Kenaikan PBB Ugal-Ugalan, Lurah Merasa Jadi Bemper
CIREBON - Kenaikan Pajak Bumi dan Bangunan (PBB) yang dilakukan oleh Pemerintah Kota Cirebon disoroti karena kenaikannya yang dinilai ugal-ugalan.
Kenaikan tersebut mencapai hingga 300 persen dari jumlah yang biasanya dibayarkan oleh warga.
Tak heran jika kenaikan ini menjadi keluhan utama di kalangan masyarakat.
Nurul, seorang warga dari kecamatan Kesambi yang diwawancarai oleh Radar, mengeluhkan kenaikan PBB tahun ini yang mencapai berlipat-lipat.
Dia mengungkapkan bahwa tahun sebelumnya, PBB yang harus dibayarkan hanya sekitar Rp300 ribu, namun tahun ini naik menjadi Rp1,2 juta.
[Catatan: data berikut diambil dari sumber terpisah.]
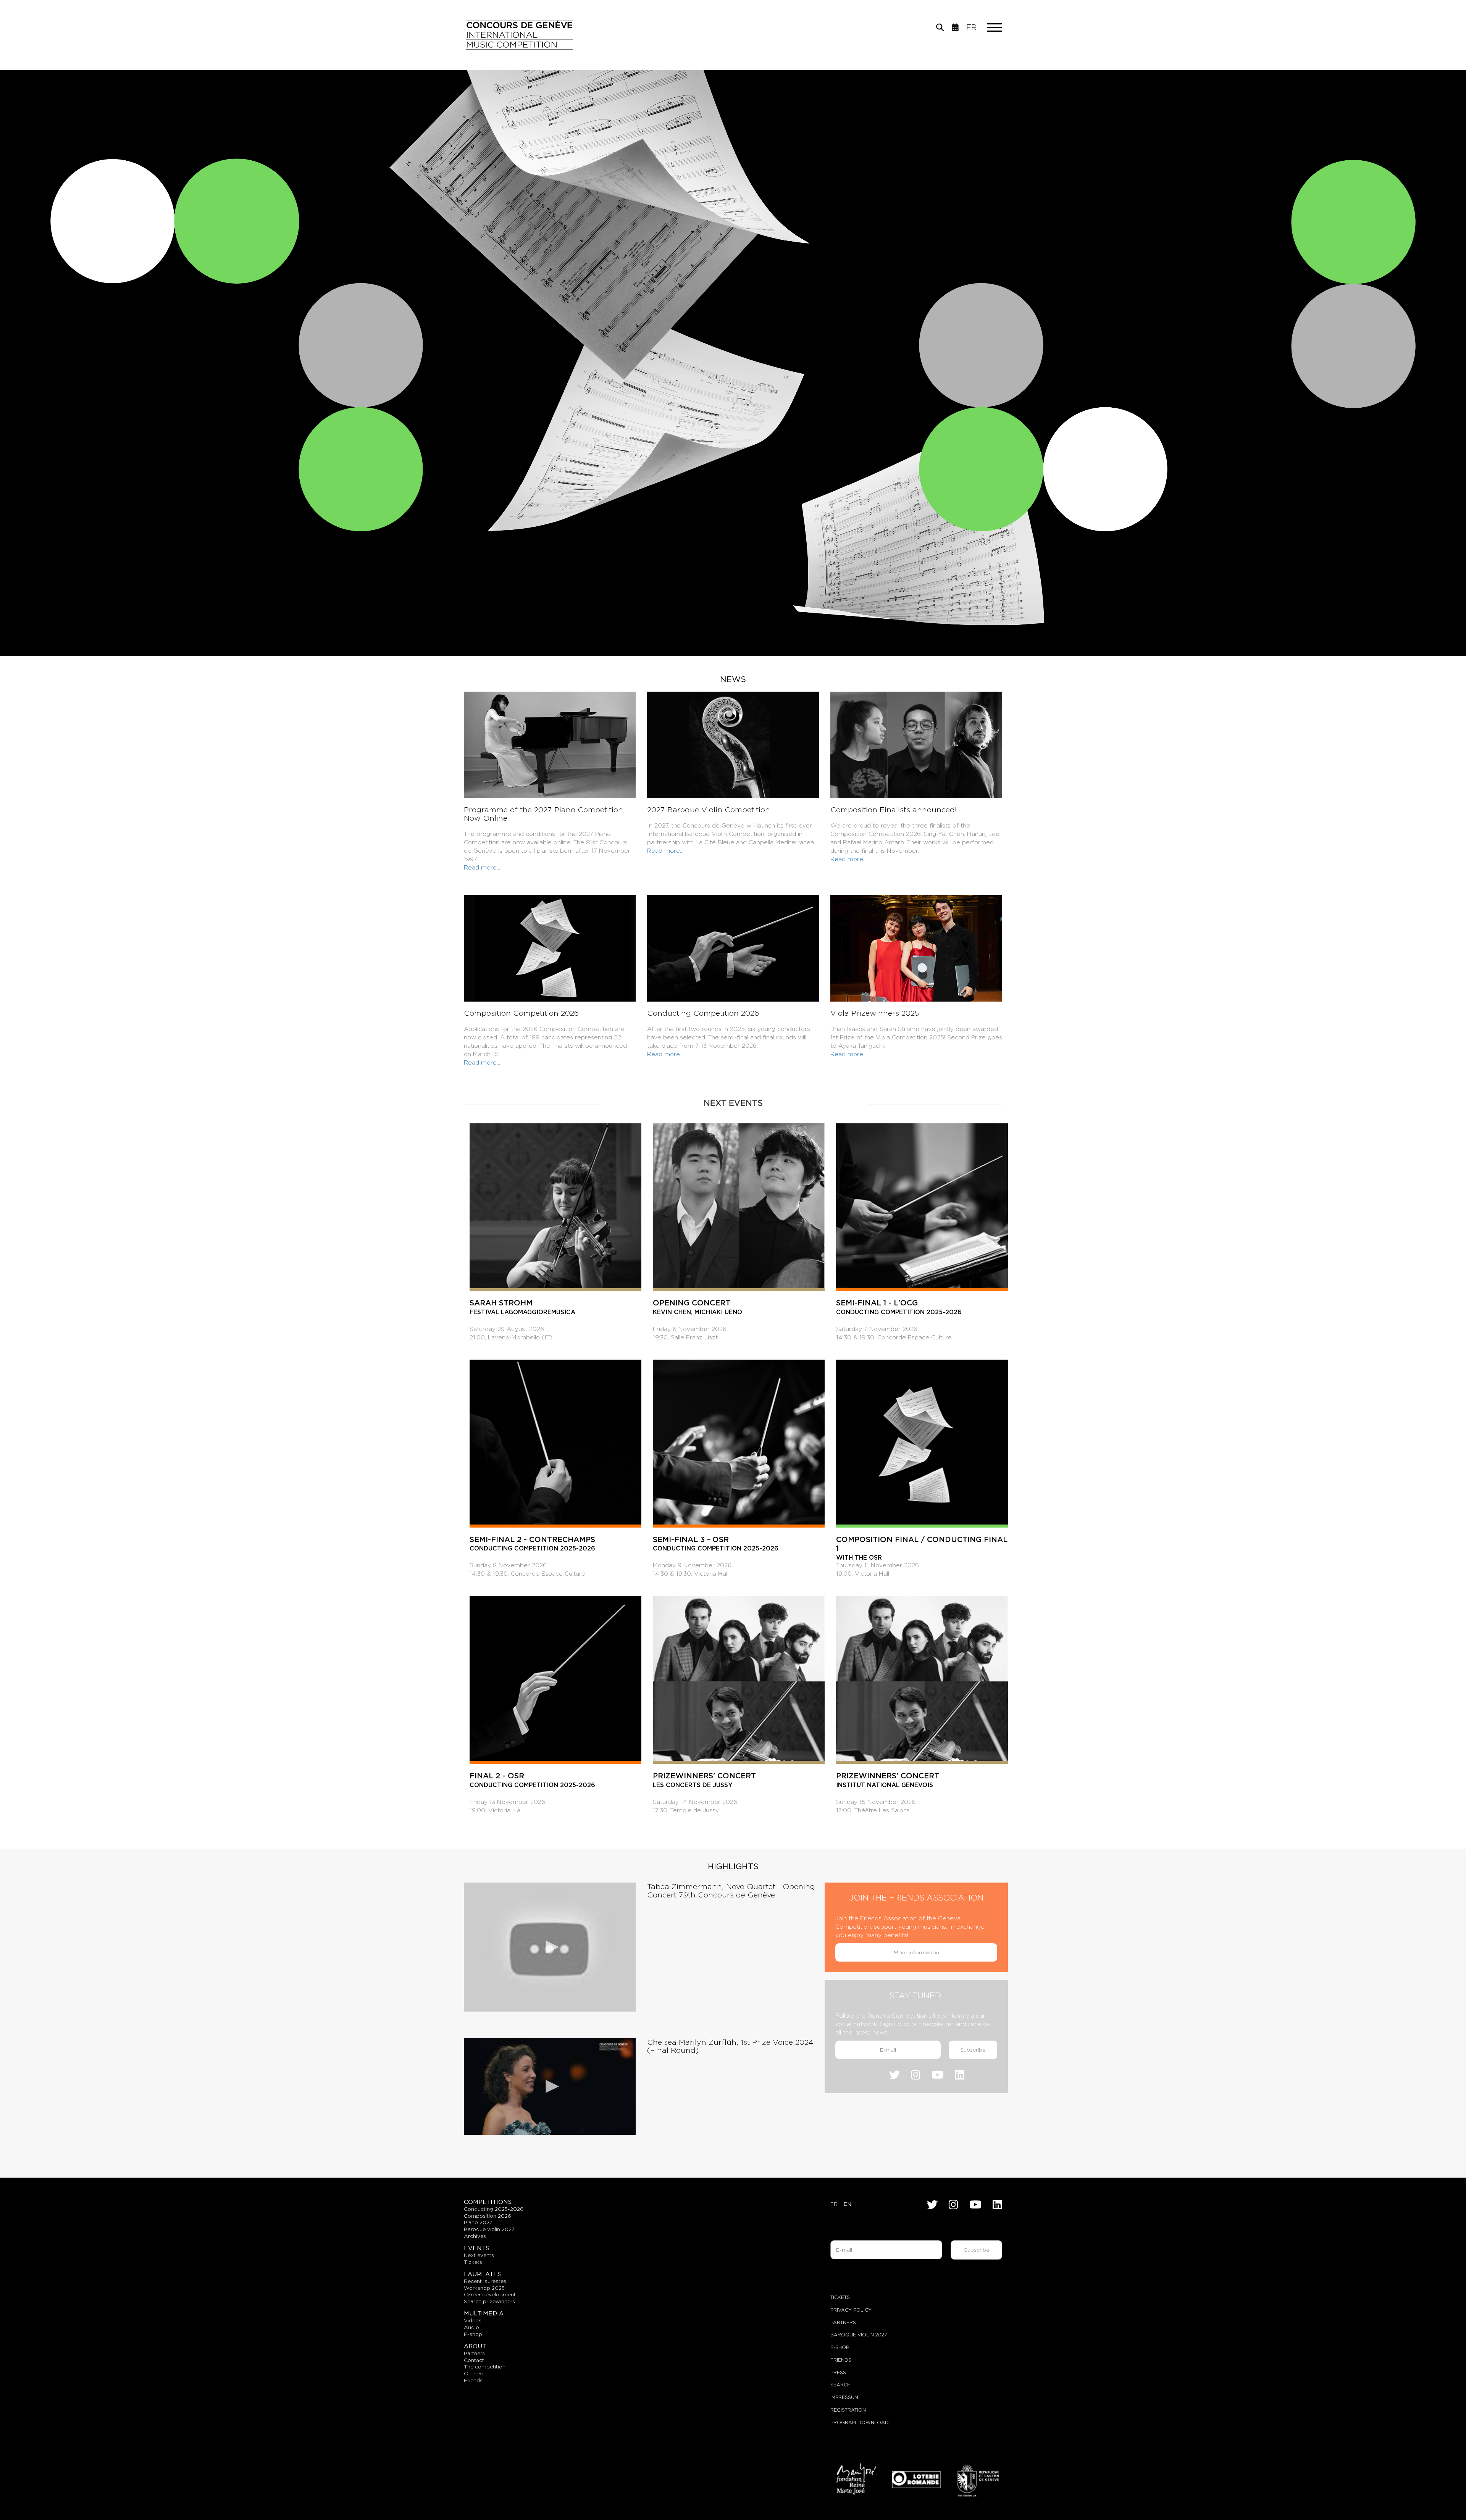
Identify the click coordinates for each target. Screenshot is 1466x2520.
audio (471, 2327)
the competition (484, 2367)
Meskipun Pemerintah Kota Cirebon memberlakukan diskon hingga 40 persen, namun bagi warga, hal tersebut masih dirasa sangat memberatkan.
”Bayangkan dari sebelumnya Rp300 ribu naik menjadi 1,2 juta,” keluhnya.
Sementara itu, salah satu lurah yang diwawancarai oleh Radar juga mengeluhkan dampak kenaikan pajak PBB terhadap kelurahannya, karena kelurahan mendapatkan keluhan langsung dari masyarakat.
”Kami mendapatkan keluhan dari warga terkait kenaikan PBB yang mencapai 300 persen. Ketika ada penolakan dari warga, baru kami, sebagai lurah, dan camat diundang untuk rapat,” keluhnya.
Gelombang protes warga terhadap kenaikan PBB ini, menurut salah satu lurah yang tidak ingin disebutkan namanya, berdampak pada banyaknya masyarakat yang mengajukan surat keterangan tidak mampu (SKTM).
Karena tidak bisa menahan keinginan warga, dia mempersilakan warga untuk mengajukan surat SKTM.
Lurah Sukapura, Achmad Muhaimin, mengaku belum mendapatkan laporan tentang peningkatan jumlah warga yang mengajukan SKTM karena kenaikan PBB.
”Belum, saya belum mendapatkan laporan mengenai peningkatan jumlah warga yang mengajukan SKTM akibat kenaikan PBB,” ujarnya.
Camat Kesambi, Imbang Isnaeni, menjelaskan bahwa memang terjadi kenaikan PBB, namun kenaikannya tidak merata.
Jika nilai Jual Objek Pajak (NJOP) di atas Rp500.000.000, maka kenaikannya mencapai 3 kali lipat.